** TASK TO CARRY OUT **
Across the data below, how many lines have the word "agent" in them? Give the number and nothing else.

BEGIN MATERIAL SUPPLIED

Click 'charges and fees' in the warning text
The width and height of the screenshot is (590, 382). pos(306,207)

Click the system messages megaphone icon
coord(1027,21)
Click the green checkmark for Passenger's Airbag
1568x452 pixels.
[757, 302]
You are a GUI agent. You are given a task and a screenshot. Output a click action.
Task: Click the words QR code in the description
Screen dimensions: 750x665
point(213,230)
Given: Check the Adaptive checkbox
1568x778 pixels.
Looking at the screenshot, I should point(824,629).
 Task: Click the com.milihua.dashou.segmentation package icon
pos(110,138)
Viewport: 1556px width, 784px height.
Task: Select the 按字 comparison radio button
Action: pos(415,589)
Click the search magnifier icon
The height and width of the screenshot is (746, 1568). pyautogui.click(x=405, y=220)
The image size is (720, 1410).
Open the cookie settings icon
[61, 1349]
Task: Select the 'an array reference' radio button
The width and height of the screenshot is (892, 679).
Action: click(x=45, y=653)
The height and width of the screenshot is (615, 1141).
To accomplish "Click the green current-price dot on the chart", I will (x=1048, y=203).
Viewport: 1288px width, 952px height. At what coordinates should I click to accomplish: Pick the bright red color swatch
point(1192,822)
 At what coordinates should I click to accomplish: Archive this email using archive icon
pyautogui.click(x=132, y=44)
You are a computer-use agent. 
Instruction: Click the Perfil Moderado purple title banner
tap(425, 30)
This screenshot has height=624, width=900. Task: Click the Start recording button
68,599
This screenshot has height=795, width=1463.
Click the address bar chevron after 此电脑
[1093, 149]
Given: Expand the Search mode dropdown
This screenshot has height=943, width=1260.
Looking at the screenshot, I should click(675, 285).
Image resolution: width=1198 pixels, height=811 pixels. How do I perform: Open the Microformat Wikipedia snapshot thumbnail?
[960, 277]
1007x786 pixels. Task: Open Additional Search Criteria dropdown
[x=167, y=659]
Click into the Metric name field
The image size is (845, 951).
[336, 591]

END MATERIAL SUPPLIED

** ANSWER BELOW **
2